Baeza and Ribeiro (1999) say that IR brings some challenges, such as how to determine the real user needs, as well as supply their expectations through relevant document subsets. In IR systems, it is necessary to analyze both semantics and syntax of document contents, which may return imprecise results. According to Kowalsky (1997), the aim of an IR system is to minimize the overhead of finding the expected information. Classical IR models consider that a document is described by a set of indexed terms. Some of these models also take into account different terms importance at the same document. This importance is called weight (w), and can be represented by a numeric value. The most well-known classical models are Boolean, probabilistic and vector.
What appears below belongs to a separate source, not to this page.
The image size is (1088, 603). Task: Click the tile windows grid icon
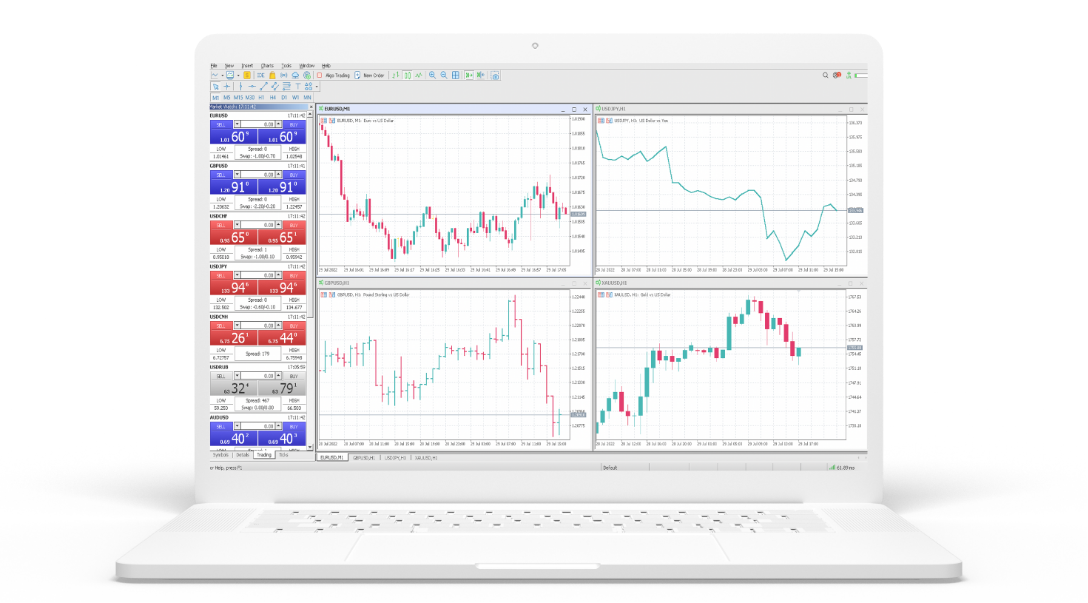click(456, 75)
The vector one, proposed by Gerard Salton, has a greater acceptance between researchers and is the most utilized in current IR applications.

Key Terms in this Chapter

Geographical Information System: Software, for implementing geoprocessing, that is able to store and manipulate spatial data.

Gazetteer: A dictionary that translates a set of spatial coordinates to a place name and vice-versa.

Indexing: A data structure technique used to speed up querying in large datasets.

Crawler: Also known as robot or spider, it is a module of a search engine that is responsible for visiting Web sites and extracting their content to be further indexed by the search engine.

Multimodal Interface: User-centered interface in which the computer may process more than one mode of communication.

Geocoding: A technique to provide spatial coordinates to places.

Search Engine: Software that enables one to find documents on the Web according to user query.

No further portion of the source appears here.